Dataset:
https://dumps.wikimedia.org/backup-index.html

Before Running the parser below, please run WikipediaExtractor script:

python2 WikipediaExtractor.py --json --bytes 10G <wikipedia-file-path>

Download:
https://github.com/attardi/wikiextractor

Source:
https://www.mediawiki.org/wiki/Alternative_parsers

# Load Libraries

In [1]:
import _pickle as cPickle
import io
import json
import re
import string
import unidecode

# Declare variables

In [2]:
data_path = '../datasets/ptwiki-20170820-pages-articles-parsed.json'
output_path = '../datasets/ptwiki-20170820-sentences.pickle'

# Load All Data

In [3]:
data_reader = io.open(data_path, mode="r", encoding="utf-8")
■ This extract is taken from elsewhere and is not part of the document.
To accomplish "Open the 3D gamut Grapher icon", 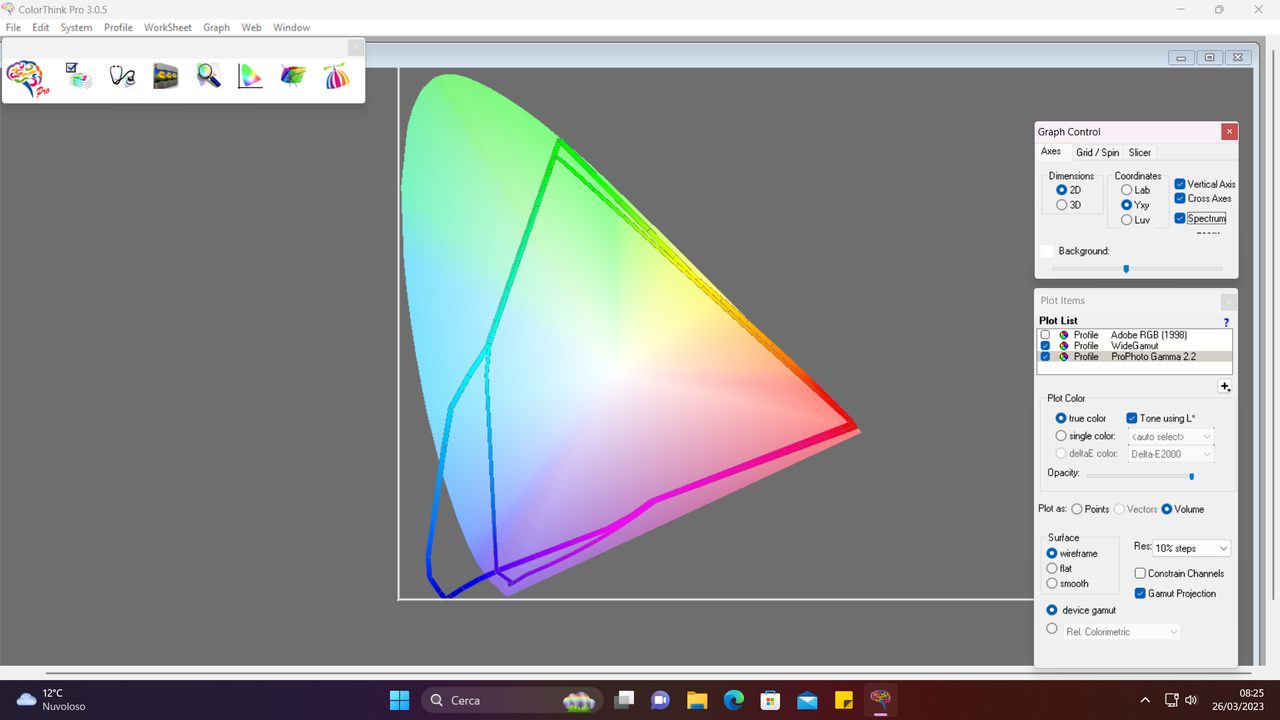I will click(292, 78).
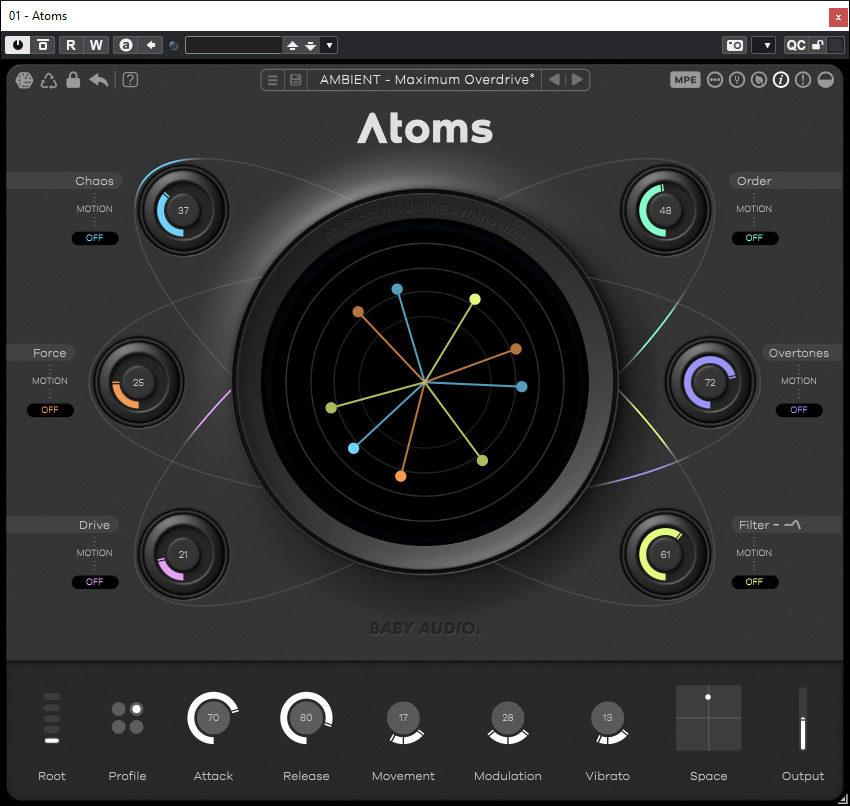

# Parse all articles from JSON

In [4]:
# Go to beginning
data_reader.seek(0)

# Parse all text from json
articles = [json.loads(line)['text']
            for line in data_reader]

data_reader.close()

# Temporary - Remove once word embedding algorithms are ready
articles = articles[:1000]

# Convert corpus to token list

In [5]:
numbers = '0123456789'
punctuation = re.sub('[!?\.]', '', string.punctuation)
translator = str.maketrans('', '', punctuation + numbers) 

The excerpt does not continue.